Stuart’s Venice beach, a place where one could once get a blow-job, suntan and sunstroke at the same time is now abandoned. There’s no one left there. And I don’t mean the actual absence of men on the billboard. The institution of public sex-place is withering. The queer of today have joyfully deserted spots like this, instead choosing dating websites, naively trusting they are now civilized. Not quite. In this particular sense Stuart’s frequently voyeuristic art becomes more in the manner of an archivist.

Most gay men now prefer to select and to be selected. They publicise themselves and their cocks like in some sort of advert. Many queers are now logged on dating websites harshly demolishing the frolicking pleasure of getting fucked in a local park. Now it’s just teens and twinks. Oldies and daddies. Muscle and leather. Categories. Sorts. Classes. Men voluntarily put themselves into groups of membership users like they have become products in the local ASDA.

This billboard however possesses a culture jamming factor. But I’m not going to write about the Billboard Liberation Front[v] because Stuart’s piece is not really about that. There is a certain reference though within his Bloc project heading in that direction. Culture jamming has been characterized as a form of public activism, generally in opposition to commercialism and the vectors of corporate image. This is one of the crucial shifts in the “shag me in the bushes movement” and of what has happened to it in recent years. It has become part of a corporate image. Today there is always someone getting his share from a human being willing to fuck. And I don’t mean a threesome. One pays. One may log in. One may browse.

I’m sure Stuart is utterly happy showing you a billboard that sells nothing. Just nostalgia. At least that’s what comes for free. His work is just like looking back in time. Like re- visiting the house you were born in all those years ago. It looks the same but there’s something different. Something is lost.

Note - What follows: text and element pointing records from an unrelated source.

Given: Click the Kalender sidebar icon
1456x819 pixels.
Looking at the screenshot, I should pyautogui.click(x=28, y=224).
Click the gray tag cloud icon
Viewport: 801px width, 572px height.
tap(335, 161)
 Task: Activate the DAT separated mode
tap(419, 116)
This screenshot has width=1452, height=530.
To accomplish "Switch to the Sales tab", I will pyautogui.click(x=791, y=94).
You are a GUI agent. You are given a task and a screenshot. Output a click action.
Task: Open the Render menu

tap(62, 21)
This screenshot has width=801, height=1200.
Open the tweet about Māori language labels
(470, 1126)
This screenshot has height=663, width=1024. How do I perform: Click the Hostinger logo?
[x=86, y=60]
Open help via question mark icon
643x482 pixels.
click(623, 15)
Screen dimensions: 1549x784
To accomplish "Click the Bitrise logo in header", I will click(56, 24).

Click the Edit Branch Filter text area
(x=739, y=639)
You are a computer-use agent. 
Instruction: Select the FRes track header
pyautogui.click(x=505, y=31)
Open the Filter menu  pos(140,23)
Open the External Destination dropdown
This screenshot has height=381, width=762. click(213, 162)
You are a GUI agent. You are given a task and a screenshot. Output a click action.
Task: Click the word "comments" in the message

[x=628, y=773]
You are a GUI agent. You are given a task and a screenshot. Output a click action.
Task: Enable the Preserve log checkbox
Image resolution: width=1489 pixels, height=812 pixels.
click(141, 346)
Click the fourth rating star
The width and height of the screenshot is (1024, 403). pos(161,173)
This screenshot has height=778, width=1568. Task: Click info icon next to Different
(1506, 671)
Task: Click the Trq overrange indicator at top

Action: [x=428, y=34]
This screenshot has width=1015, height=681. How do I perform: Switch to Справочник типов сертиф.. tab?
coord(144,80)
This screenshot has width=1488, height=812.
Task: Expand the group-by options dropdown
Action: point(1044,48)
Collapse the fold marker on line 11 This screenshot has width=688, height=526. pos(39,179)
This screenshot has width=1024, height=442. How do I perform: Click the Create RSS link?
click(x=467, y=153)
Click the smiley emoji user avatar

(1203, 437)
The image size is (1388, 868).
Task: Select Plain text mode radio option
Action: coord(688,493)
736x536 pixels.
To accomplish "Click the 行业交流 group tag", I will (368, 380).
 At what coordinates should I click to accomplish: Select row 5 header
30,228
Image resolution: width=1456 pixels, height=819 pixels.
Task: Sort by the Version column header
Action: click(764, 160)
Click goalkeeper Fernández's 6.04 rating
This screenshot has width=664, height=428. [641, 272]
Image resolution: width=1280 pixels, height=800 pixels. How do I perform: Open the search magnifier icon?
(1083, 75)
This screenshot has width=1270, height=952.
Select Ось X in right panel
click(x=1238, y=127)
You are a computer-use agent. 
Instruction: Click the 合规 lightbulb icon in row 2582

[i]Dean Sameshima, Wonderland, 1996/97
[ii] There are a number of Polari used in this text. Polari was a form of cant slang used in the gay subculture in Britain where it was used to disguise homosexual activity from potentially hostile outsiders. There is some debate about how it originated.
[iii] Justin Chin, Bite Hard (Manic D Press), 1997
[iv]Pier Paolo Pasolini, Theorem (Teorema), 1968. Terence Stamp plays a mysterious figure who appears in the lives of a typical bourgeois Italian family. He engages in sexual affairs with all members of the household: the devoutly religious maid, the sensitive son, the sexually repressed mother, the timid daughter and, finally, the tormented father. The stranger gives unstintingly of himself, asking nothing in return. Then one day he leaves, as suddenly and mysteriously as he came. Unable to endure the void in their lives, the mother becomes a nymphomaniac, the son an artist, the daughter a catatonic and the father a sexual prowler. The servant, on the other hand, appears in the last scene casually performing a miracle. On its release, the religious right and the Vatican criticized the film’s sexual content. The Left considered it “ambiguous” and “visionary”.
[v]The Billboard Liberation Front is a group of “culture jammers” devoted to ‘improving’ billboards by changing key words to radically alter the message, often to an anti- corporate message.